Despite the rather reductionistic takes from some of my atheist brethren, the Bible contains some rich and beautiful texts. One of them is Psalm 23, a song with which most people are familiar, at least in the Christian West. Though attributed to David, Israel’s most famous monarch, we don’t really know who composed it. Nor do we know how it would have originally been sung. Thus, any attempt to render it musically is interpretive. And that’s okay.
Before I share my three favorite musical renditions of Psalm 23, let me say something about the sheep/shepherd imagery it employs. Some of my fellow atheists are fond of pointing to imagery like that of v. 1 – “The LORD is my shepherd” – and saying things like, “See you’re just sheep to them. Stupid sheep! That’s how your Sky Daddy views you!” The criticism, though stinging, misses the point of sheep/shepherd imagery. Take that first verse, for example. After saying that Yahweh is his shepherd, the psalmist follows it up with what can only be an explanation of what that entails: “I shall not want,” i.e., “I will never lack for anything.” Because sheep represented the livelihood of the shepherd, they were forced to take care of them. They had to be fed which required grass and, therefore “green pastures” (v. 2). They needed to drink safely and therefore needed “still waters” (or, “waters of rest”). Because sheep have few means of defense, they were susceptible to predators, and so they needed the comfort and protection of the shepherd’s rod and staff (v. 4). The end of the psalm, vv. 5-6, of course changes the theme but the image of a god who comforts and protects remains. So safe is the psalmist that even with his enemies close at hand to see, Yahweh has prepared a feast for him (v. 5). Best of all, he will get to enjoy the deity’s presence his whole life through the temple, “the house of the LORD” (v. 6).

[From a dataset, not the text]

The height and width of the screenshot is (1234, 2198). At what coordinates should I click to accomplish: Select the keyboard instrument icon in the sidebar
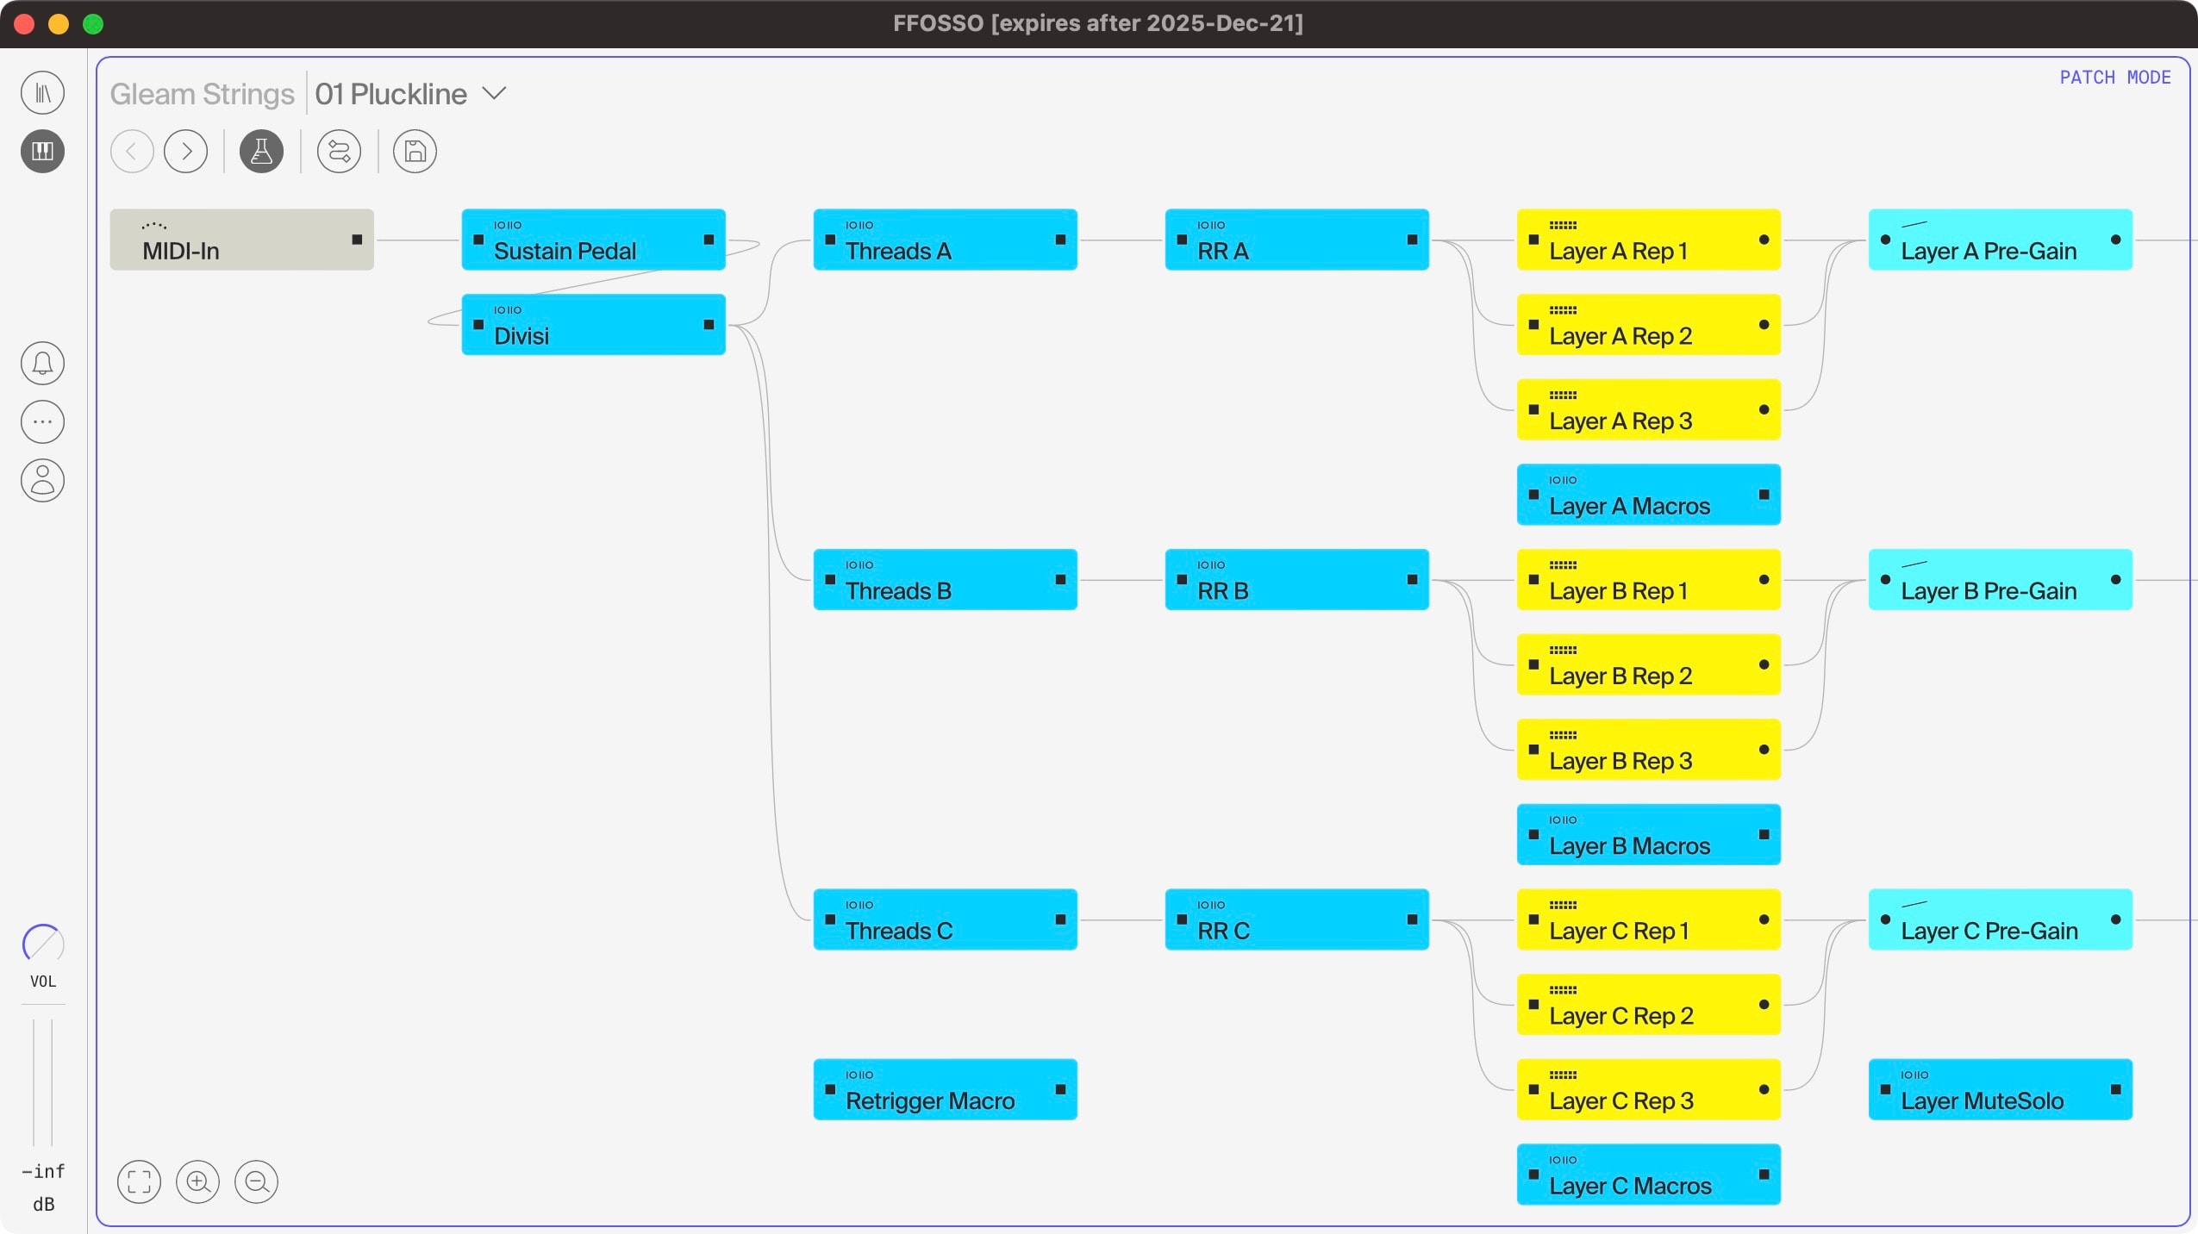(42, 152)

The whole point of the psalm is that the god of Israel is this ancient author’s caretaker.
As a teen and even in my early 20s, I had little appreciation for this psalm. More often than not, I heard it read at funerals and so it took on some fairly negative baggage. But as I got older, I came to appreciate the language of the song more. The psalm isn’t about death at all but about a full and rich life. And while I no longer believe Yahweh exists, I can appreciate the psalmist’s words and what he must have felt while writing them. Now, onto my three favorite renditions of this psalm!
First up is one with which some of my British readers may be familiar. Written by Howard Goodall, this rendition served as the opening to the BBC comedy The Vicar of Dibley. This was a show I watched a lot because my mother loved (and still loves) British comedies. (Her favorite by far was Good Neighbors, or as it appeared in Britain, The Good Life.) If you’ve not watched The Vicar of Dibley, you probably should as it is arguably one of the funniest shows I’ve ever seen. And who doesn’t love Dawn French? This particular rendition is by the Smith Ensemble that was recorded well after the series aired. One of the things I love about it is the violin that opens the piece and punctuates throughout.
Next is a version of the song that first appeared on the album Glory Revealed II back in 2009, a time when I was an evangelical Christian working in youth ministry. The song is sung by Trevor Morgan, a worship pastor in California, and Geoff Moore, the one-time lead singer of the band “Geoff Moore and the Distance.” This album was constantly playing in my 2000 Chevy Cavalier and this song became a repeat hit. It’s kind of folksy, complete with a fiddle that shows up throughout. The chorus that is repeated a few times is v. 4 and it emphasizes the theme of comfort prevalent in the psalm.
The final version is one in Hebrew and performed by the band MIQEDEM, a word that means “from the east.” I only recently stumbled across this version of it, but I’ve become obsessed. The harmonies are beautiful and the music itself is arresting. And halfway through the song, the tone of the song shifts as they sing v. 4. The tempo picks up and the percussion really begins to take on a life of its own. It’s just a great rendition.
The Bible can be terrible but there are parts that are equally as beautiful. And texts like Psalm 23, especially when put to music, come through as shining examples of the genius of these ancient authors. There’s a reason their words still resonate with us today.